▶ [Stated exercise 1]: Extract the passage of the essay on social media and call-out culture starting with "Lindsay J. Dorder" and going on through "services, or products.".
▶ [Stated exercise 2]: In the essay on social media and call-out culture, what does it mean to be cancelled?

▶ [Text provided]:
Lindsay J. Dorder
This last year has been a whirlwind of change for me. Particularly, I have learned about the importance of using social media platforms as a health scientist. Whether you use social media for advocacy, dispelling myths, or even posting some great selfies, developing an online presence can open a world of support from others around the globe. However, because everyone is entitled to an opinion, it can also result in messy debates depending on what you decide to share—or even better, what you decide to #cancel.
I have come to understand that in popular social media, to call-out someone else, or even yourself, means to openly expose past or current actions that society would condemn. This call-out could result in being cancelled, which means that others are supporting a complete boycott of your platform, services, or products.
YouTube influencer “Evelyn from the Internets” created an updated response to a video she posted about her fear of being dragged and called-out on social media.1In this update, she emphasizes how our favourite influencers are simply human. They make mistakes and have most likely posted content in the past that someone will find problematic.1She reflects on her past online mistakes, such as old forgotten tweets, and encourages the viewer to understand that people can learn to do better. She states, “I think what makes me the most nervous about call-out culture is [that] it creates this immense amount of pressure to be perfect.”
As a graduate student who is required to consistently evolve, whether professionally or with my research, I share Evelyn’s fear of potentially being “cancelled” on social media. Who knows what content 13 year-old Lindsay put out on the internet! With the growing awareness of Impostor Syndrome in academia2, there is added stress and frustration when developing a qualified social media presence as a science communicator. Impostor Syndrome creates feelings of unworthiness and makes one negatively question their expertise.2You may feel like a fake despite having the ability and skills required of you. These doubts can lead to significant issues with your mental health, such as causing depression or reducing your self-esteem.

(Dataset excerpt)
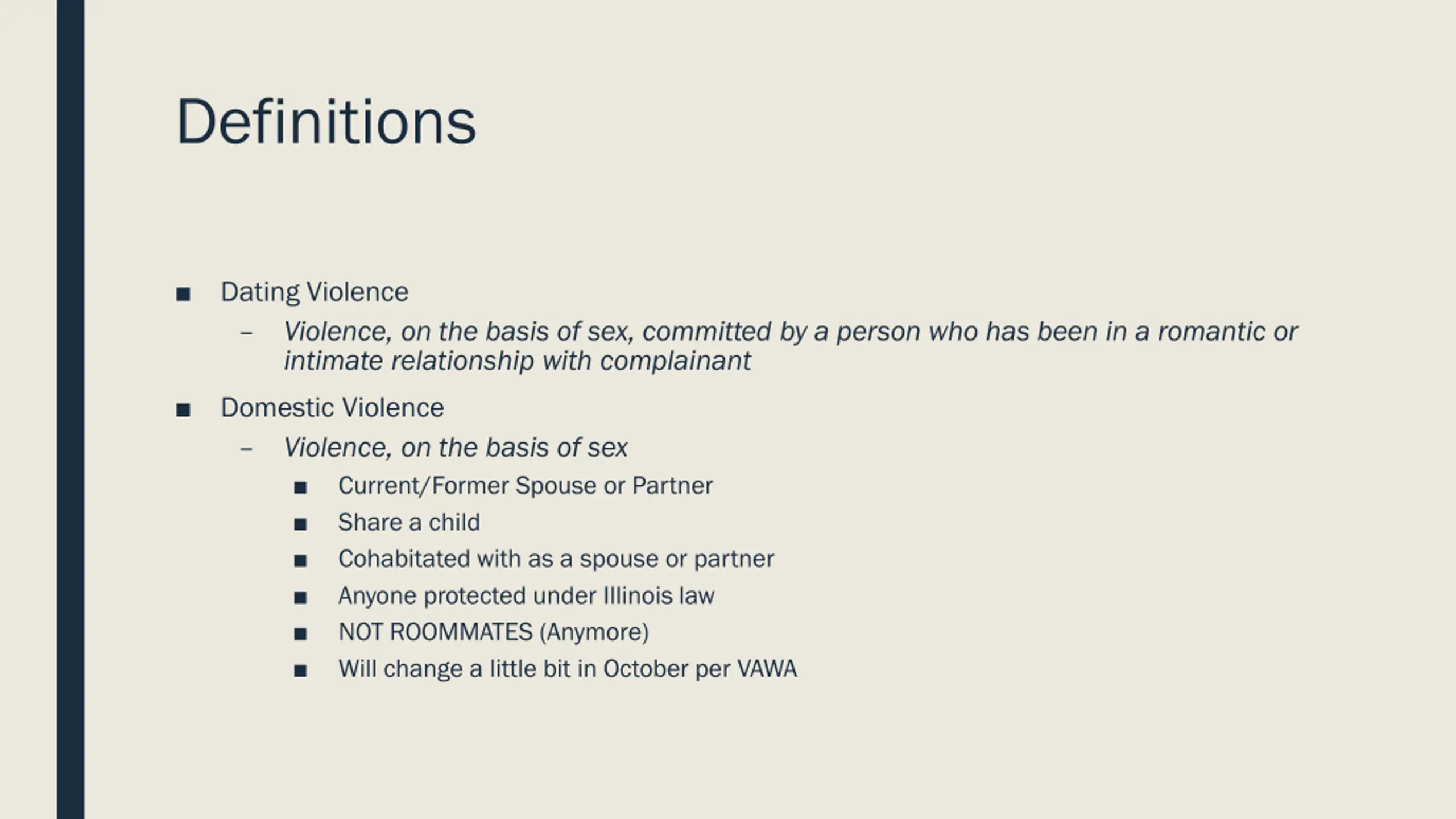The image size is (1456, 819).
Task: Click the 'intimate relationship with complainant' line
Action: tap(518, 361)
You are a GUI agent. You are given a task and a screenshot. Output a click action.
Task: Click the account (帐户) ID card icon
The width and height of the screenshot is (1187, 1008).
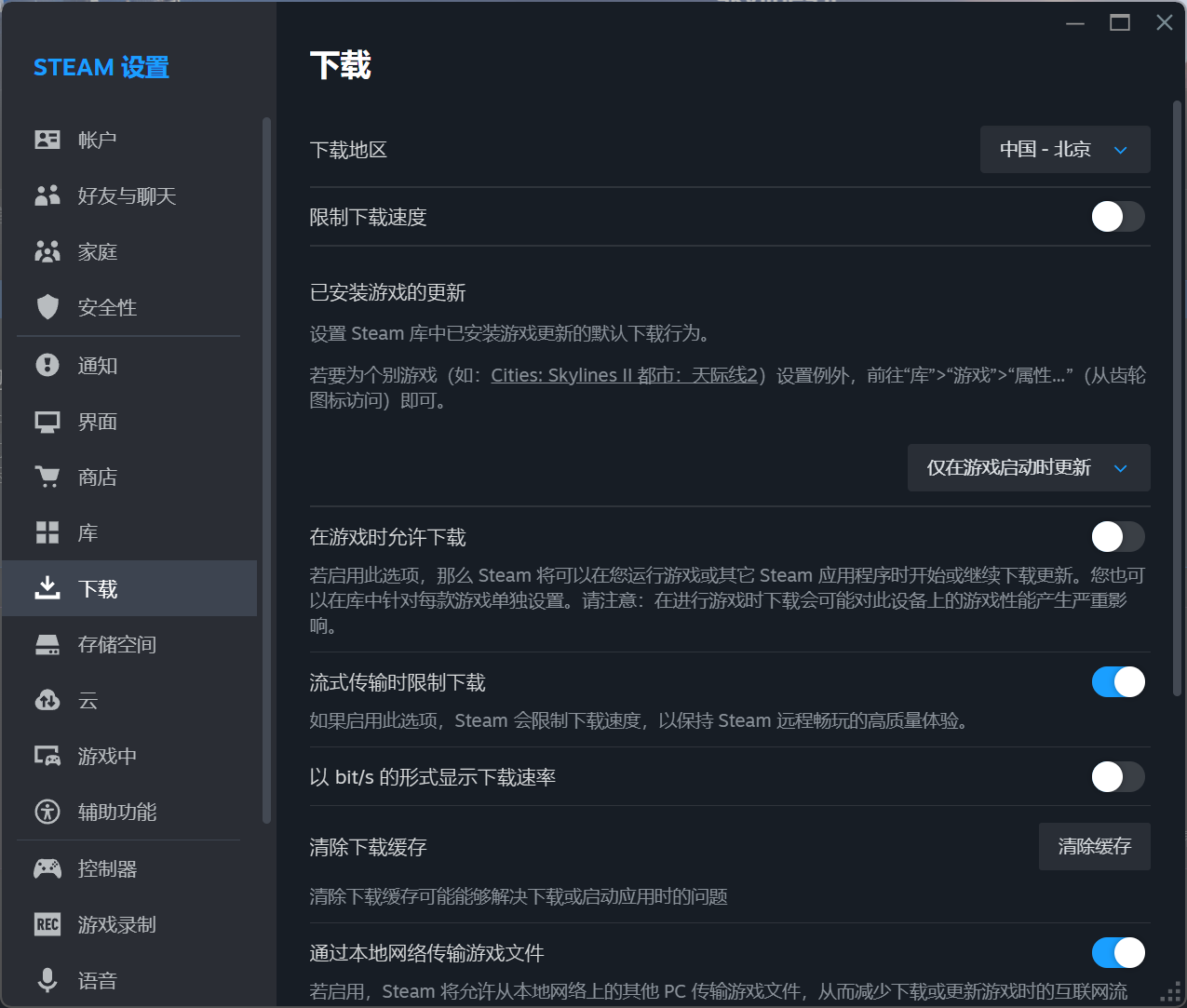point(47,140)
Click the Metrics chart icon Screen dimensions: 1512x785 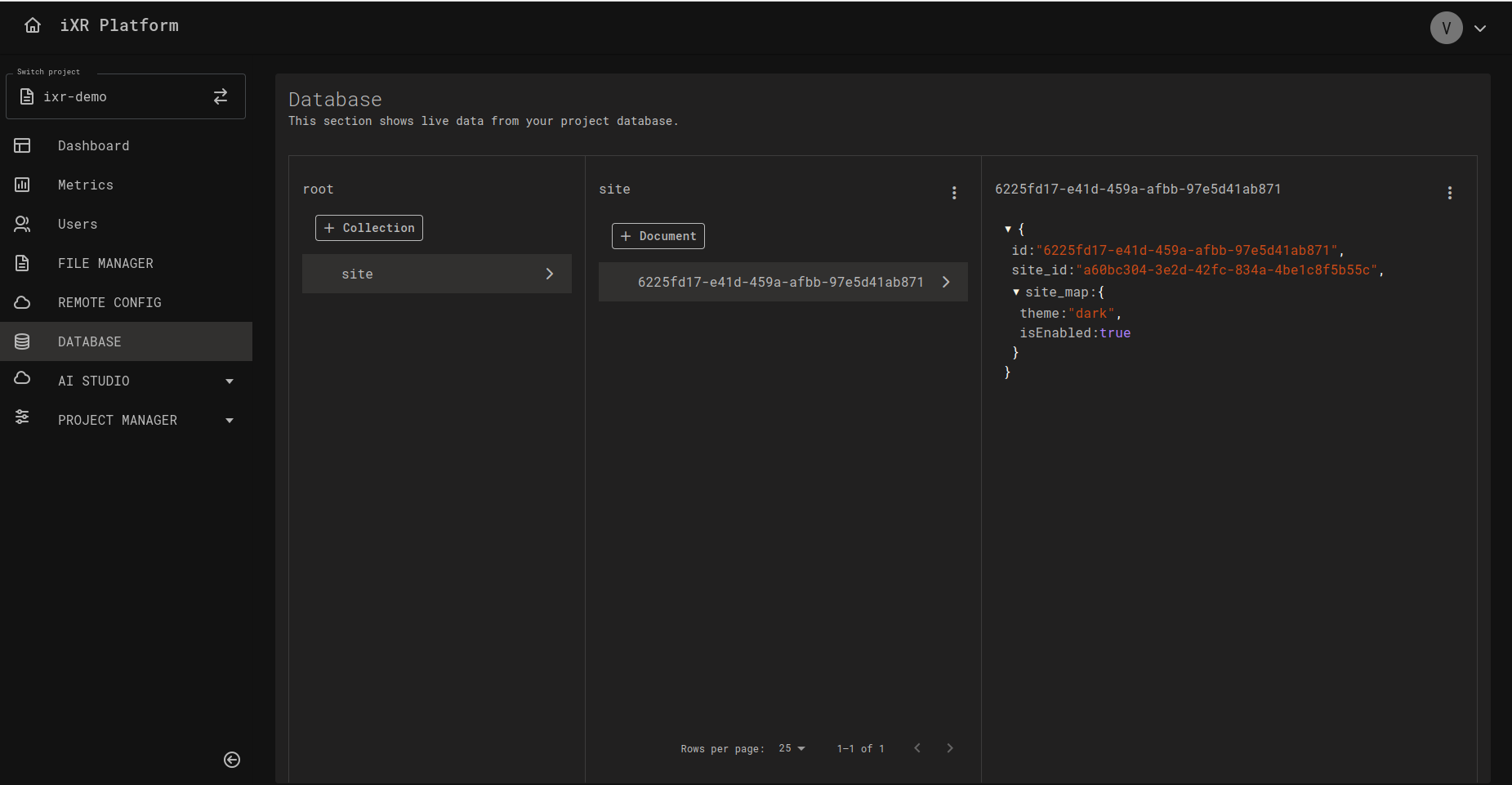click(x=22, y=185)
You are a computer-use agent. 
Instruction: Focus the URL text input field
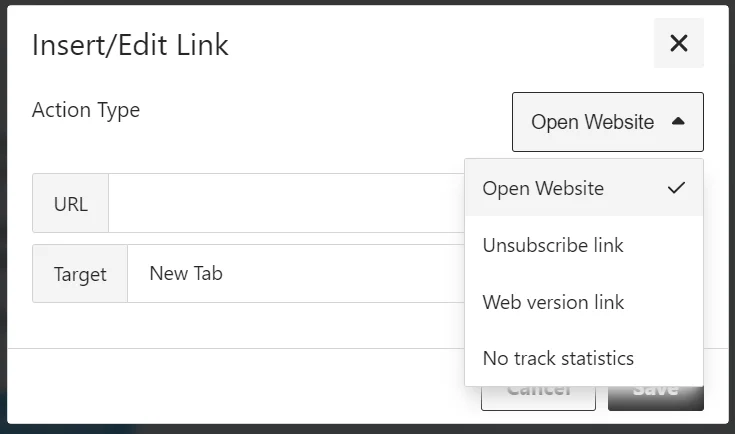coord(285,203)
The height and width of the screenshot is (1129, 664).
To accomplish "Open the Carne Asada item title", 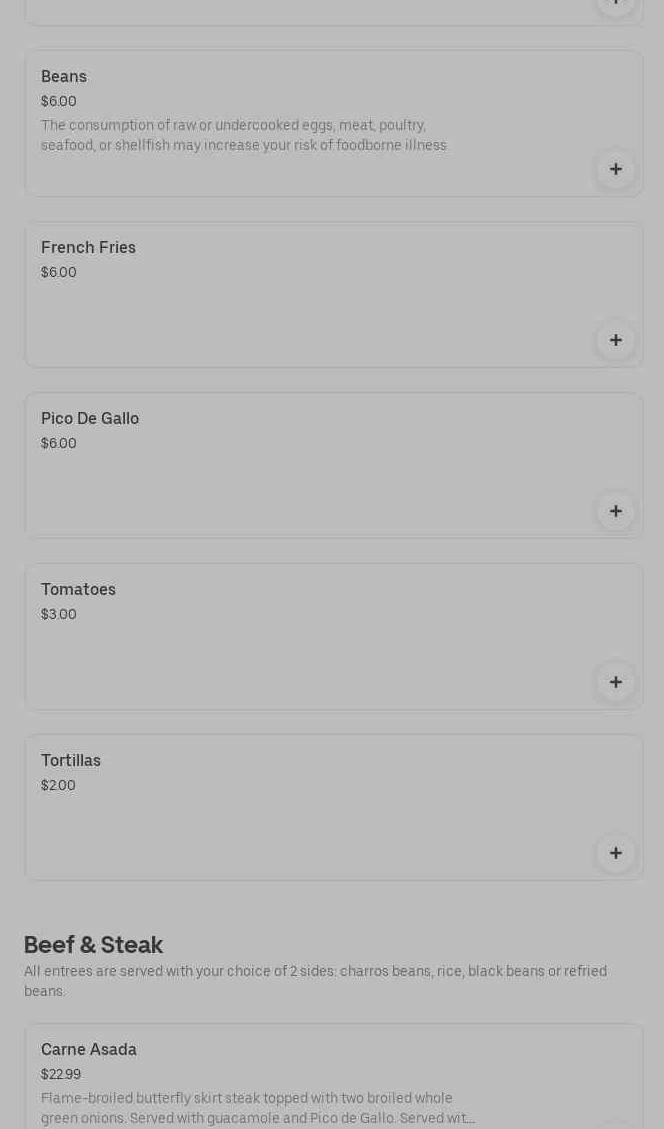I will click(89, 1049).
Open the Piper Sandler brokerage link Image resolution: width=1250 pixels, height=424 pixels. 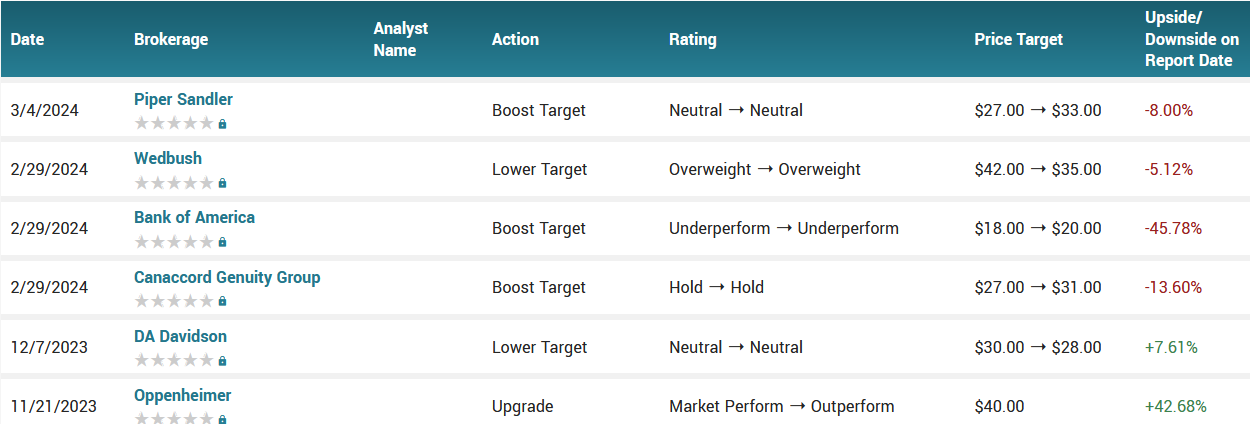click(183, 99)
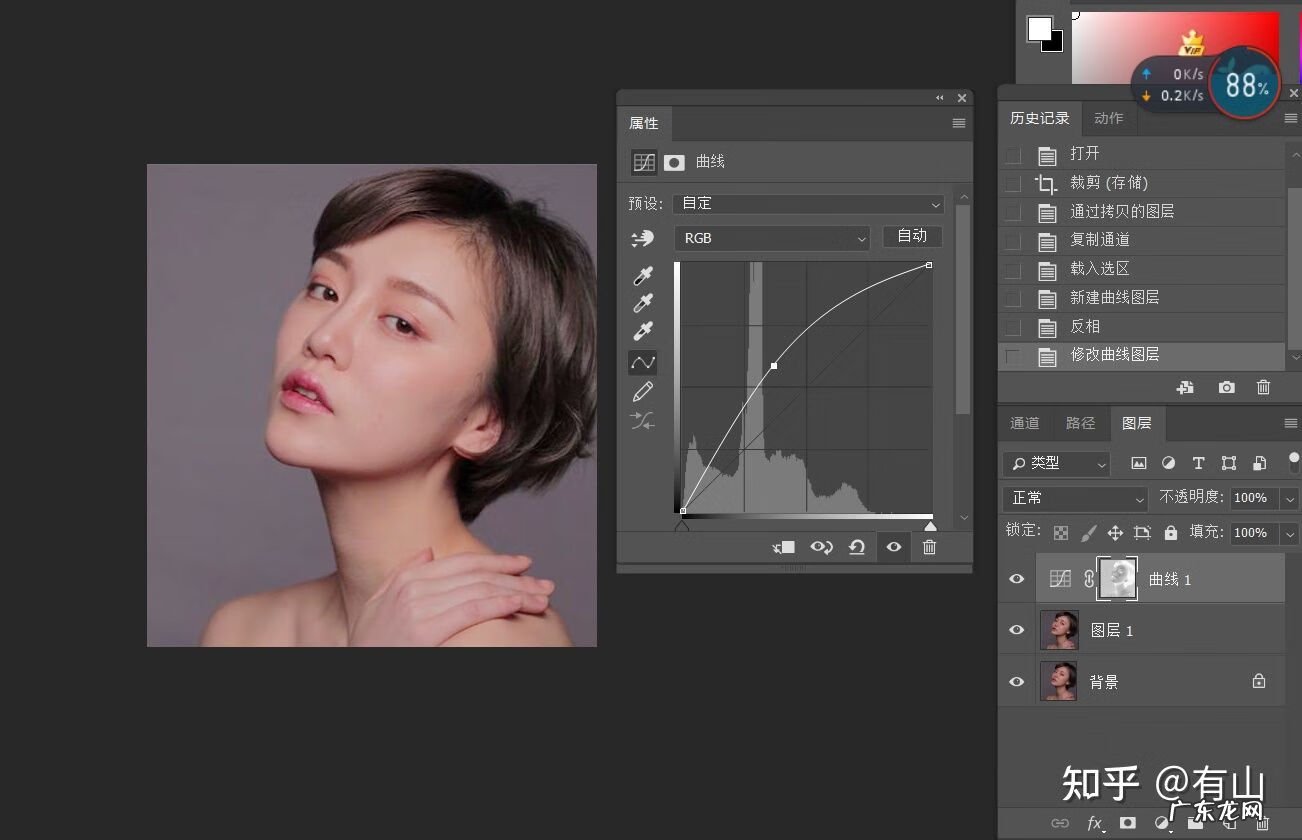Toggle the adjustment effect visibility eye in Curves panel
This screenshot has width=1302, height=840.
pyautogui.click(x=893, y=547)
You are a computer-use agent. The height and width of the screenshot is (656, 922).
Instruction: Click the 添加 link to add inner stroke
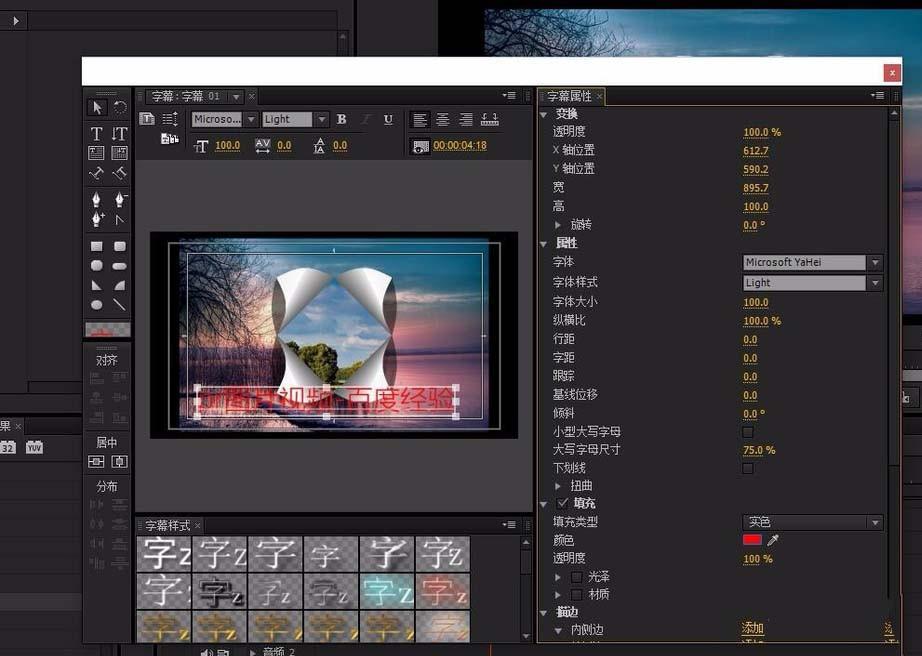click(x=752, y=627)
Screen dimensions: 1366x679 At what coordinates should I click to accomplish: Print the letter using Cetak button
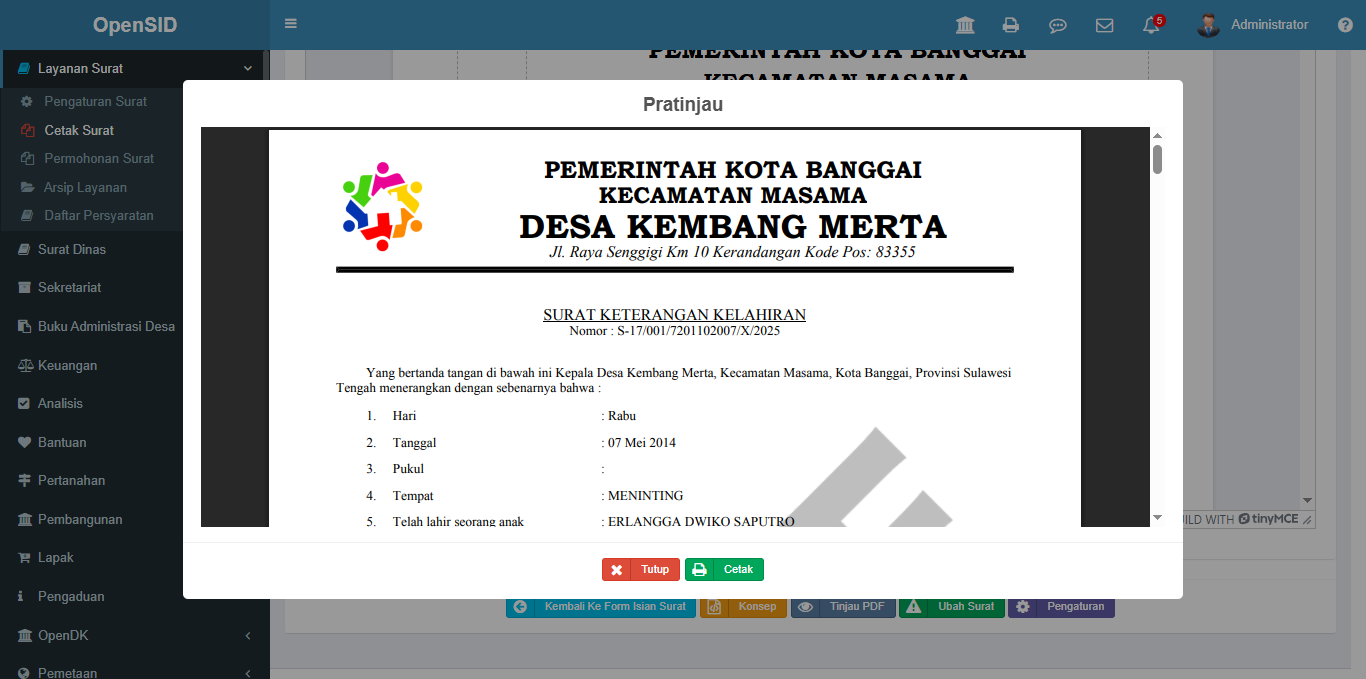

▶ [Exercise answer 1]:
Lindsay J. Dorder
This last year has been a whirlwind of change for me. Particularly, I have learned about the importance of using social media platforms as a health scientist. Whether you use social media for advocacy, dispelling myths, or even posting some great selfies, developing an online presence can open a world of support from others around the globe. However, because everyone is entitled to an opinion, it can also result in messy debates depending on what you decide to share—or even better, what you decide to #cancel.
I have come to understand that in popular social media, to call-out someone else, or even yourself, means to openly expose past or current actions that society would condemn. This call-out could result in being cancelled, which means that others are supporting a complete boycott of your platform, services, or products.

▶ [Exercise answer 2]: Being cancelled means that others support a complete boycott of your platform, services, or products.